▶ [Dataset records]:
= = =

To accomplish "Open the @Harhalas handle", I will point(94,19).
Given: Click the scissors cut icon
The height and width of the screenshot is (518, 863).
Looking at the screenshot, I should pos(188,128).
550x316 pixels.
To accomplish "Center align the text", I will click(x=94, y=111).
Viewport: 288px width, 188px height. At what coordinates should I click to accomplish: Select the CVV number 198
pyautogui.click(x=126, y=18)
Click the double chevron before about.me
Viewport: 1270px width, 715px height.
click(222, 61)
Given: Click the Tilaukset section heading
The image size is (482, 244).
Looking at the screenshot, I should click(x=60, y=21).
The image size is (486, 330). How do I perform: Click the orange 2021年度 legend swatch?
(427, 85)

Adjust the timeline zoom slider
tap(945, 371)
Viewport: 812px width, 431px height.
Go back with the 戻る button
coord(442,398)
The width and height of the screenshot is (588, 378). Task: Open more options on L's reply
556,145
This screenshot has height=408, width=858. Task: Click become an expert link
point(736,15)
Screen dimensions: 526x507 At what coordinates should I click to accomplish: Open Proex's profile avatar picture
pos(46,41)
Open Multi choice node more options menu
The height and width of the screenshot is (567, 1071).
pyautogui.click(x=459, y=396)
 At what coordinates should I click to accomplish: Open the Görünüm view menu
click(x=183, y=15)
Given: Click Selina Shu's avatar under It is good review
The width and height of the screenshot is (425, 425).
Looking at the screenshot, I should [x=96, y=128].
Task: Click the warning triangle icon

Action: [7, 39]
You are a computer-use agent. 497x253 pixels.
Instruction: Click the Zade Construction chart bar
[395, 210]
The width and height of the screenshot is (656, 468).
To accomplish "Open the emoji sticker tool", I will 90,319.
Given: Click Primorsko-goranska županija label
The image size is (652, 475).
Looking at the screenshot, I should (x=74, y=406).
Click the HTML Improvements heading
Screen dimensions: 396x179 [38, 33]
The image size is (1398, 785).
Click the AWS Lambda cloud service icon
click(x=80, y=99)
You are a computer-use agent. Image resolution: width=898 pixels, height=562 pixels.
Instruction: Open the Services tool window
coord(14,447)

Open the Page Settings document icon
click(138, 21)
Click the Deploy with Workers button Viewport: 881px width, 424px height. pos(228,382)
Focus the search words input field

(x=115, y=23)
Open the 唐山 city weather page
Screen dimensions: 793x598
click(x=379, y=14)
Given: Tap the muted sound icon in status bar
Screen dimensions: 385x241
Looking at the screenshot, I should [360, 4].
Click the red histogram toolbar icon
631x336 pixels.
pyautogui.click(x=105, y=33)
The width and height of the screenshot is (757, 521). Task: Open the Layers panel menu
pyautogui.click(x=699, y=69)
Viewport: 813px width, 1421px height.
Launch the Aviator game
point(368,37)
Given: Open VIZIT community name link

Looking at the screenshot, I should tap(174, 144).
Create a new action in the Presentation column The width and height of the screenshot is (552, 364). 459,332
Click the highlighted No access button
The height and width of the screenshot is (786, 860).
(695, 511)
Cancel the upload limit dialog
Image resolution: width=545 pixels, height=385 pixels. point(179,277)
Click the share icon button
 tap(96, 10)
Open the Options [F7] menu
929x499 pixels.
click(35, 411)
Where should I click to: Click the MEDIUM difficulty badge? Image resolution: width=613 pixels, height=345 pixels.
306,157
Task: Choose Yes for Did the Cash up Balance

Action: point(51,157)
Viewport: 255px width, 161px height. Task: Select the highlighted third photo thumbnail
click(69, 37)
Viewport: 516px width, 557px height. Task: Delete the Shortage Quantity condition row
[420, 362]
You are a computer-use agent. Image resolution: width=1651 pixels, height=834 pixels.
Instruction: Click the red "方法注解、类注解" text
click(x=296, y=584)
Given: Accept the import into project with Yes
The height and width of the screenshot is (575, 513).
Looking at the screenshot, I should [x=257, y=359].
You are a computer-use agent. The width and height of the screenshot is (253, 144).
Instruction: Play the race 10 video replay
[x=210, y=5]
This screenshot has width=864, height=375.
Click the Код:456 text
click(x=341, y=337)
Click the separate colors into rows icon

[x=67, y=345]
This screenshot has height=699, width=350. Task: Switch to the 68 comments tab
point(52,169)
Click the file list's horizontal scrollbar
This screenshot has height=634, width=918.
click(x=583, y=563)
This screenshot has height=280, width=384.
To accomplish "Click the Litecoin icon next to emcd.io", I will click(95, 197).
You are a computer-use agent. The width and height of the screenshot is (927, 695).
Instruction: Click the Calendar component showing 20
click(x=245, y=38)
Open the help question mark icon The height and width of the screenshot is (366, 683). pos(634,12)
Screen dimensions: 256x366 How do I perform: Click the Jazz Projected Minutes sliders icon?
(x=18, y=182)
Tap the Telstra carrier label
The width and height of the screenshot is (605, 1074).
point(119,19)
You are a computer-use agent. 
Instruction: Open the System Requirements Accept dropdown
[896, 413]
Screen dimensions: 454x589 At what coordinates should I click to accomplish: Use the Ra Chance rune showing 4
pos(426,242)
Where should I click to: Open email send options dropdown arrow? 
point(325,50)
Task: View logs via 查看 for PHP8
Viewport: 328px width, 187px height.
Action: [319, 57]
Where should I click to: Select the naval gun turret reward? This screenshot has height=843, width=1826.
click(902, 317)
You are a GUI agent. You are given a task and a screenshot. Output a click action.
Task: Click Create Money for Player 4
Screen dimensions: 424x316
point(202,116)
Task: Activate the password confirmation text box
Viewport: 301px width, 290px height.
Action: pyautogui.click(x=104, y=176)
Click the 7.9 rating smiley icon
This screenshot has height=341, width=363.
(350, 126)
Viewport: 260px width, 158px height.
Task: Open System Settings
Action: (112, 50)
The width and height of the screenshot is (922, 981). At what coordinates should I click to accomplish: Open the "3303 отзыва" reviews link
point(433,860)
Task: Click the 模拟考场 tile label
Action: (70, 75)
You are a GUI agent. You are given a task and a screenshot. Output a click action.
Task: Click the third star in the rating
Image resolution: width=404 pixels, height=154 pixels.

= = =

▶ [What to produce]: Every line of the listing is to be transcribed exactly.

▶ [Task solution]:
To accomplish "Open the @Harhalas handle", I will point(94,19).
Given: Click the scissors cut icon
The height and width of the screenshot is (518, 863).
Looking at the screenshot, I should pos(188,128).
550x316 pixels.
To accomplish "Center align the text", I will click(x=94, y=111).
Viewport: 288px width, 188px height. At what coordinates should I click to accomplish: Select the CVV number 198
pyautogui.click(x=126, y=18)
Click the double chevron before about.me
Viewport: 1270px width, 715px height.
click(222, 61)
Given: Click the Tilaukset section heading
The image size is (482, 244).
Looking at the screenshot, I should click(x=60, y=21).
The image size is (486, 330). How do I perform: Click the orange 2021年度 legend swatch?
(427, 85)

Adjust the timeline zoom slider
tap(945, 371)
Viewport: 812px width, 431px height.
Go back with the 戻る button
coord(442,398)
The width and height of the screenshot is (588, 378). Task: Open more options on L's reply
556,145
This screenshot has height=408, width=858. Task: Click become an expert link
point(736,15)
Screen dimensions: 526x507 At what coordinates should I click to accomplish: Open Proex's profile avatar picture
pos(46,41)
Open Multi choice node more options menu
The height and width of the screenshot is (567, 1071).
pyautogui.click(x=459, y=396)
 At what coordinates should I click to accomplish: Open the Görünüm view menu
click(x=183, y=15)
Given: Click Selina Shu's avatar under It is good review
The width and height of the screenshot is (425, 425).
Looking at the screenshot, I should [x=96, y=128].
Task: Click the warning triangle icon

Action: [7, 39]
You are a computer-use agent. 497x253 pixels.
Instruction: Click the Zade Construction chart bar
[395, 210]
The width and height of the screenshot is (656, 468).
To accomplish "Open the emoji sticker tool", I will 90,319.
Given: Click Primorsko-goranska županija label
The image size is (652, 475).
Looking at the screenshot, I should (x=74, y=406).
Click the HTML Improvements heading
Screen dimensions: 396x179 [38, 33]
The image size is (1398, 785).
Click the AWS Lambda cloud service icon
click(x=80, y=99)
You are a computer-use agent. Image resolution: width=898 pixels, height=562 pixels.
Instruction: Open the Services tool window
coord(14,447)

Open the Page Settings document icon
click(138, 21)
Click the Deploy with Workers button Viewport: 881px width, 424px height. pos(228,382)
Focus the search words input field

(x=115, y=23)
Open the 唐山 city weather page
Screen dimensions: 793x598
click(x=379, y=14)
Given: Tap the muted sound icon in status bar
Screen dimensions: 385x241
Looking at the screenshot, I should [360, 4].
Click the red histogram toolbar icon
631x336 pixels.
pyautogui.click(x=105, y=33)
The width and height of the screenshot is (757, 521). Task: Open the Layers panel menu
pyautogui.click(x=699, y=69)
Viewport: 813px width, 1421px height.
Launch the Aviator game
point(368,37)
Given: Open VIZIT community name link

Looking at the screenshot, I should tap(174, 144).
Create a new action in the Presentation column The width and height of the screenshot is (552, 364). 459,332
Click the highlighted No access button
The height and width of the screenshot is (786, 860).
(695, 511)
Cancel the upload limit dialog
Image resolution: width=545 pixels, height=385 pixels. point(179,277)
Click the share icon button
 tap(96, 10)
Open the Options [F7] menu
929x499 pixels.
click(35, 411)
Where should I click to: Click the MEDIUM difficulty badge? Image resolution: width=613 pixels, height=345 pixels.
306,157
Task: Choose Yes for Did the Cash up Balance

Action: point(51,157)
Viewport: 255px width, 161px height. Task: Select the highlighted third photo thumbnail
click(69, 37)
Viewport: 516px width, 557px height. Task: Delete the Shortage Quantity condition row
[420, 362]
You are a computer-use agent. Image resolution: width=1651 pixels, height=834 pixels.
Instruction: Click the red "方法注解、类注解" text
click(x=296, y=584)
Given: Accept the import into project with Yes
The height and width of the screenshot is (575, 513).
Looking at the screenshot, I should [x=257, y=359].
You are a computer-use agent. The width and height of the screenshot is (253, 144).
Instruction: Play the race 10 video replay
[x=210, y=5]
This screenshot has width=864, height=375.
Click the Код:456 text
click(x=341, y=337)
Click the separate colors into rows icon

[x=67, y=345]
This screenshot has height=699, width=350. Task: Switch to the 68 comments tab
point(52,169)
Click the file list's horizontal scrollbar
This screenshot has height=634, width=918.
click(x=583, y=563)
This screenshot has height=280, width=384.
To accomplish "Click the Litecoin icon next to emcd.io", I will click(95, 197).
You are a computer-use agent. The width and height of the screenshot is (927, 695).
Instruction: Click the Calendar component showing 20
click(x=245, y=38)
Open the help question mark icon The height and width of the screenshot is (366, 683). pos(634,12)
Screen dimensions: 256x366 How do I perform: Click the Jazz Projected Minutes sliders icon?
(x=18, y=182)
Tap the Telstra carrier label
The width and height of the screenshot is (605, 1074).
point(119,19)
You are a computer-use agent. 
Instruction: Open the System Requirements Accept dropdown
[896, 413]
Screen dimensions: 454x589 At what coordinates should I click to accomplish: Use the Ra Chance rune showing 4
pos(426,242)
Where should I click to: Open email send options dropdown arrow? 
point(325,50)
Task: View logs via 查看 for PHP8
Viewport: 328px width, 187px height.
Action: [319, 57]
Where should I click to: Select the naval gun turret reward? This screenshot has height=843, width=1826.
click(902, 317)
You are a GUI agent. You are given a task and a screenshot. Output a click action.
Task: Click Create Money for Player 4
Screen dimensions: 424x316
point(202,116)
Task: Activate the password confirmation text box
Viewport: 301px width, 290px height.
Action: pyautogui.click(x=104, y=176)
Click the 7.9 rating smiley icon
This screenshot has height=341, width=363.
(350, 126)
Viewport: 260px width, 158px height.
Task: Open System Settings
Action: (112, 50)
The width and height of the screenshot is (922, 981). At what coordinates should I click to accomplish: Open the "3303 отзыва" reviews link
point(433,860)
Task: Click the 模拟考场 tile label
Action: (70, 75)
You are a GUI agent. You are given a task and a screenshot. Output a click action.
Task: Click the third star in the rating
Image resolution: width=404 pixels, height=154 pixels.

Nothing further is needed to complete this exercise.